CEMAC : reprise du crédit et légère décrue des risques, un équilibre encore fragile
Une embellie mesurée se dessine dans le secteur bancaire de la Communauté économique et monétaire de l’Afrique centrale. Selon le dernier rapport de politique monétaire publié début avril par la Banque des États de l’Afrique centrale, le taux des créances en souffrance a enregistré un léger recul en 2025, s’établissant à 16,0 % des crédits bruts, soit une baisse de 0,2 point. Une évolution modeste, mais révélatrice d’un début d’assainissement des portefeuilles bancaires dans la sous-région.
Ce frémissement intervient dans un contexte de dynamisation du crédit. Les financements à l’économie ont en effet progressé de 10,7 % pour atteindre 13 742,8 milliards de FCFA (environ 24,5 milliards de dollars). Une performance notable qui témoigne de la capacité des banques à accompagner la reprise tout en contenant les risques, malgré un environnement de financement encore contraignant.
Une reprise économique qui soutient le crédit
Cette amélioration est étroitement liée à la relance des activités hors pétrole, dont la croissance s’est établie à 4,3 % en 2025, contre 3,4 % un an plus tôt. Les secteurs de l’agro-industrie, du commerce, des services et du BTP ont particulièrement tiré profit de cette dynamique, absorbant l’essentiel des nouveaux crédits injectés dans l’économie réelle.
Dans une stratégie prudente, les établissements bancaires ont massivement privilégié les financements à court terme (+10,7 %), visant à soutenir la trésorerie des entreprises dans un contexte encore marqué par des incertitudes. En parallèle, le reflux de l’inflation — passée de 4,1 % en 2024 à 2,1 % en 2025 — a contribué à stabiliser l’environnement macroéconomique.
Coût du crédit élevé et tensions de liquidité persistantes
Malgré ces signaux positifs, des zones de fragilité demeurent. Le coût du crédit reste élevé, avec un taux effectif global moyen de 11,50 % au quatrième trimestre 2025, limitant l’accès au financement pour une partie du tissu économique, notamment les PME.
Plus préoccupant encore, la trésorerie nette des banques a reculé de 7,3 % en 2025, traduisant des tensions croissantes sur la liquidité.
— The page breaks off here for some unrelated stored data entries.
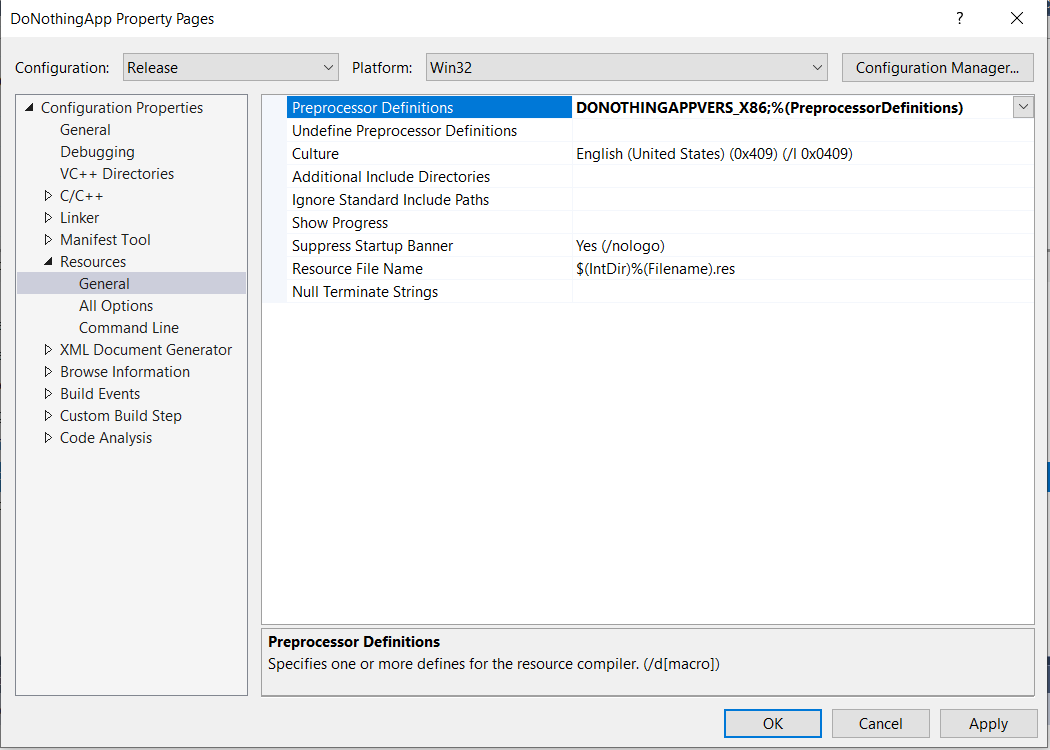Select VC++ Directories in the tree
This screenshot has width=1050, height=750.
point(117,173)
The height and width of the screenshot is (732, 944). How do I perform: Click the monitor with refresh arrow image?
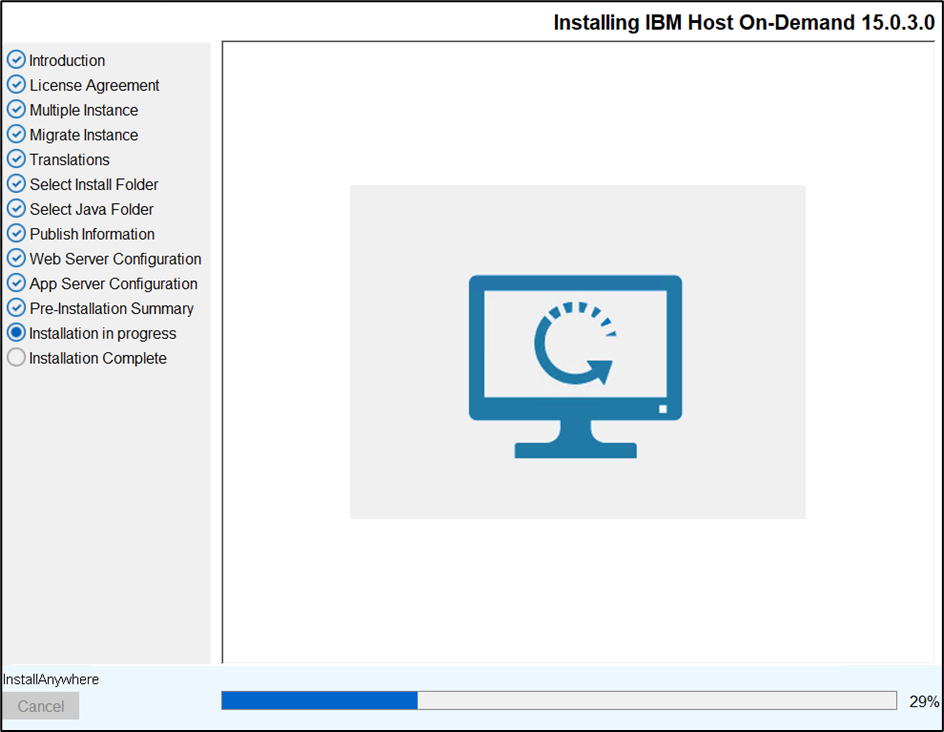click(576, 366)
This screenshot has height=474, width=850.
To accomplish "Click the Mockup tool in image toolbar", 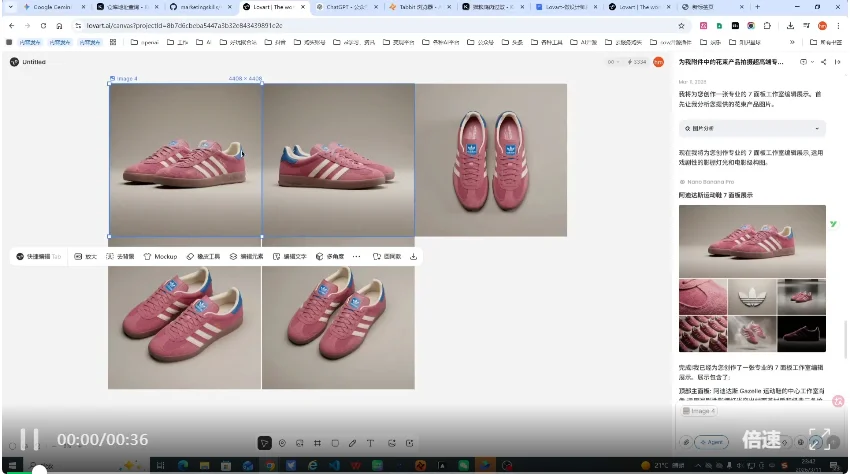I will tap(160, 257).
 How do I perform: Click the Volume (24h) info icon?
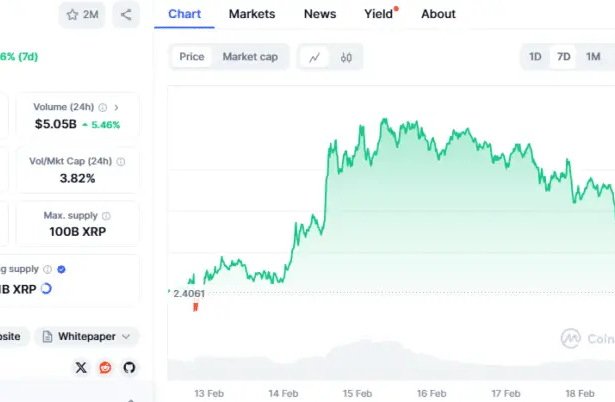[103, 107]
Parallèlement, l’exposition des banques aux États a augmenté de 9,4 %, une tendance susceptible de restreindre davantage les marges de financement du secteur privé, au cœur de la diversification économique régionale.
Une vigilance monétaire maintenue pour préserver l’équilibre régional
Face à ces dynamiques contrastées, la Banque des États de l’Afrique centrale a opté pour le statu quo en avril 2026, maintenant ses taux directeurs inchangés. Une décision qui traduit une posture prudente, visant à consolider les acquis tout en préservant la stabilité monétaire et financière de la sous-région.
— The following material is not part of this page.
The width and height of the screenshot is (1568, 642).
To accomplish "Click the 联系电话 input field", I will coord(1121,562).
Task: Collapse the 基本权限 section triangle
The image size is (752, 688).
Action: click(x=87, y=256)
Enjeu sous-régional : consolider la résilience bancaire
Si la baisse des créances douteuses constitue un signal encourageant, elle reste insuffisante pour inverser durablement les vulnérabilités structurelles du système bancaire de la Communauté économique et monétaire de l’Afrique centrale. L’enjeu, à court et moyen terme, sera de renforcer la qualité des actifs bancaires, améliorer la liquidité et réorienter davantage les financements vers les secteurs productifs.
Dans une sous-région en quête de transformation économique, la solidité du système bancaire apparaît plus que jamais comme un levier stratégique de croissance et d’intégration.